TEXTO DO EXERCÍCIO.
Por Marina Silva*
O povo brasileiro
vê mais um escândalo de corrupção e já não sabe o que sente, se indignação ou
fastio. Muitos já não tem esperanças de que esse triste e repetitivo espetáculo
um dia termine.
Desta vez, as
informações divulgadas - a famosa pontinha do iceberg - nos dão uma visão
estarrecedora: algumas das instituições mais importantes do país e até partes
da sociedade estão permeadas por relações ilegais, dinheiro ilícito, tráfico de
influência e até sequestro e extorsão.
Nos comentários,
aqui e ali despontam expressões como "máfia" e "Cosa
Nostra", representando um poder criminoso oculto incrustado em parte da
própria estrutura do Estado e da sociedade.
É como se as
estantes da sala ostentassem livros e objetos de fina arte intactos apenas em
sua aparência, mas corroídos, desde as paredes, por traças e cupins. O
Congresso, ministérios, governos estaduais, tribunais, polícia, empresas e até
parte da imprensa dão sinais de infiltração e contaminação.

MATERIAL DE ORIGEM.

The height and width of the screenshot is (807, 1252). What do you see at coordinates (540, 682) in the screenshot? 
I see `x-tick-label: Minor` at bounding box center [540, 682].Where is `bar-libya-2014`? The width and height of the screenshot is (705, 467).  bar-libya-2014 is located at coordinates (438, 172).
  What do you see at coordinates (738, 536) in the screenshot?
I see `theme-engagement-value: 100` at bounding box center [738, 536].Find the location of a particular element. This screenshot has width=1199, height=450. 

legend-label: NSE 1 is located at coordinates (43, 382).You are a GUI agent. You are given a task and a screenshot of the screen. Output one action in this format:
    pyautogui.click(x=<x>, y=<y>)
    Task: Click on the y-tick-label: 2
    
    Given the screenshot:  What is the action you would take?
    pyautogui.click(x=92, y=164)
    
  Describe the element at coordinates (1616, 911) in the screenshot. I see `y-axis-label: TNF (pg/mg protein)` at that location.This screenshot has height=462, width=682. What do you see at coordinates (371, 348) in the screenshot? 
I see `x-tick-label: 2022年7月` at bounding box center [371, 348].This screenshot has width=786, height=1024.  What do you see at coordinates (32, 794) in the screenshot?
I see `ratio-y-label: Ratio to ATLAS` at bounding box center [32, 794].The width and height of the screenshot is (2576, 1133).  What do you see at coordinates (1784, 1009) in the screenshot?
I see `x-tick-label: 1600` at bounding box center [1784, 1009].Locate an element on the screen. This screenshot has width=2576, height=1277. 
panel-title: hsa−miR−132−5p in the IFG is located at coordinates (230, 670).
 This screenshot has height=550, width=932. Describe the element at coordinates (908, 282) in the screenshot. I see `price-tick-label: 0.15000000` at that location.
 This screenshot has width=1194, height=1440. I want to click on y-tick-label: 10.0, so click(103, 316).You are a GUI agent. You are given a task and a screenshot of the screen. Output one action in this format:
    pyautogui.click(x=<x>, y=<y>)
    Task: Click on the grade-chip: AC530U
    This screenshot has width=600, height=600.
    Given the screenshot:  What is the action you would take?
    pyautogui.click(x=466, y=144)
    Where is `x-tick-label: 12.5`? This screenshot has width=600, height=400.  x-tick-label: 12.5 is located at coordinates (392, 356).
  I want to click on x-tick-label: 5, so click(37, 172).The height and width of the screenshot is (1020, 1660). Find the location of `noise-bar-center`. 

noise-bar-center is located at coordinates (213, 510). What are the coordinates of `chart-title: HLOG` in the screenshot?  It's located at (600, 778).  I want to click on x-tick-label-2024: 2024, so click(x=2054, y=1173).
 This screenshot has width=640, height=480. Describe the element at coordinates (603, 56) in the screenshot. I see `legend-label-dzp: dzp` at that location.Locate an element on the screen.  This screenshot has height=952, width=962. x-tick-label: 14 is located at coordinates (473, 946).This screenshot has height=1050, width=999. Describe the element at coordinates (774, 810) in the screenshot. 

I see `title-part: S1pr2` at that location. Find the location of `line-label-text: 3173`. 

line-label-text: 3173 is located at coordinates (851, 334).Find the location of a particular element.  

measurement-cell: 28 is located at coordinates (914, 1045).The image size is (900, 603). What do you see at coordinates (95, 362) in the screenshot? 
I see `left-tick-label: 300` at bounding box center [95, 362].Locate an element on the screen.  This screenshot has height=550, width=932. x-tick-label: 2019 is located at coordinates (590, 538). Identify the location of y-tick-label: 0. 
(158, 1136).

O QUE FAZER.
1. Reproduza fielmente o trecho do texto sobre corrupção que vai de "Por Marina Silva*" até "um dia termine.", incluindo essas palavras.
2. Segundo o texto sobre corrupção, que expressões despontam aqui e ali nos comentários?

RESPOSTAS.
1.
Por Marina Silva*
O povo brasileiro
vê mais um escândalo de corrupção e já não sabe o que sente, se indignação ou
fastio. Muitos já não tem esperanças de que esse triste e repetitivo espetáculo
um dia termine.

2. "Máfia" e "Cosa Nostra".